GRAMMY-winning musician, composer, arranger, and producer Juan de Marcos, architect of theBuena Vista Social Club sessions that helped reintroduce the classic sound of popular Cuban music to the world, celebrates the release of Absolutely Live II, the first release of his own label, DM Ahora! with a mid-winter tour that includes concerts at the Highline Ballroom in New York and Berklee Performance Center in Boston.
A CD+DVD release featuring performances at the Cervantino International Festival in Guanajuato, Mexico and The Strathmore Center for the Arts in North Bethesda, Maryland,Absolutely Live IIshowcases his 14-piece Afro-Cuban All Stars at the peak of their powers.
Long considered one of the great contemporary Cuban dance bands,de Marcos and the Afro-Cuban All Stars will be heating up winter dance floors across the U.S. with a 2018 tour that takes them from coast to coast for three weeks, beginning on January 10, before heading out to Europe.
De Marcos founded the Afro-Cuban All Stars in 1997 to record Afro-Cuban music with a large ensemble format and period orchestrations and then bring it out into the world. It yielded at the time the seminal A Toda Cuba Le Gusta, part of the initial Buena Vista Social Club trilogy that also included Introducing Rubén González, also arranged by de Marcos.
His efforts received the inaugural WOMEX Award in 1999.

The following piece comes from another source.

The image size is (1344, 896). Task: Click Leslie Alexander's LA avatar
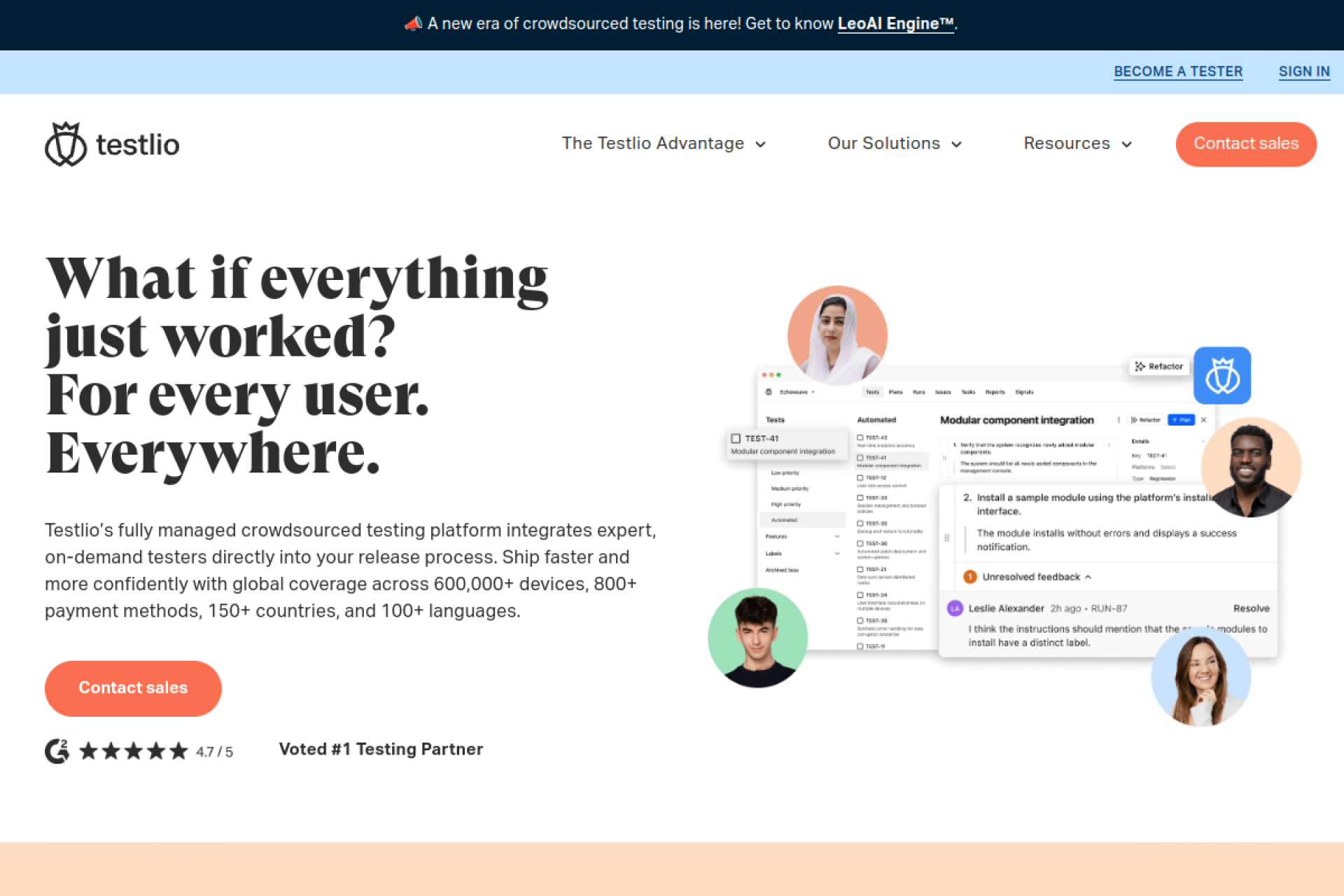click(955, 608)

But under the direction of de Marcos - once dubbed "The Quincy Jones of Cuban music" - the All Stars evolved into a multigenerational ensemble that continues to showcase the breadth and power of Afro-Cuban music. The band set a seemingly impossible high standard from the outset, and yet "the current incarnation of Juan de Marcos and the Afro-Cuban All Stars may be the best in its legendary, star-studded 20-year history," said Timba.com, a U.S.-based website specializing in Cuban music.

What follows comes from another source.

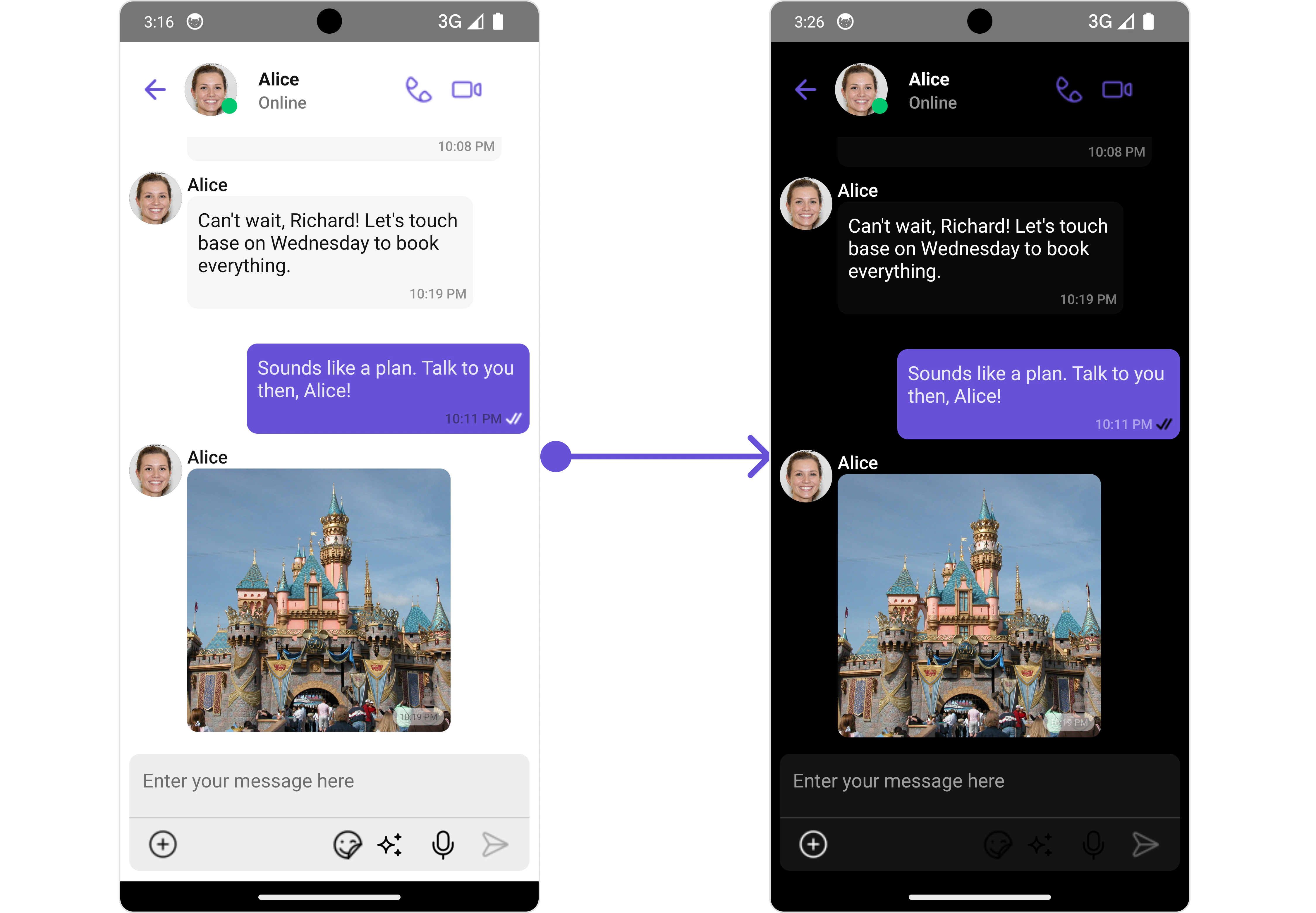Start voice call in dark-mode header
Viewport: 1316px width, 913px height.
click(x=1068, y=90)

"Our concerts are a tour of Cuban music through all its genres and its history," said de Marcos, and Viva Mexico!, the Audio CD recorded at the prestigious Cervantino Festival in Guanajuato, Mexico, revisits Afro-Cuban Jazz (the smooth "Yaimara´s Groove") and irresistible versions of classics such as "El Cuarto de Tula," and "Candela," both of which became international hits on the original Buena Vista Social Club album, but also a salute to modern timba ("La Mujer del Barbaro").
It's a stirring performance, loose-limbed yet tightly focused - and impeccably captured.

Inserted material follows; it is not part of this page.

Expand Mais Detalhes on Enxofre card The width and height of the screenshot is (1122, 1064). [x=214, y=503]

"There are no tricks, no Auto-Tune and no overdubs. The album is exactly what happened," says de Marcos. "All you have is the concert, and these were hot concerts. The Mexican audience was great, very responsive. Lots of people couldn't get in and they were outside shouting. My singers were singing for those in front, but also for the people outside. When you can see and hear people enjoying what you're doing, you give the best. This is what you live for."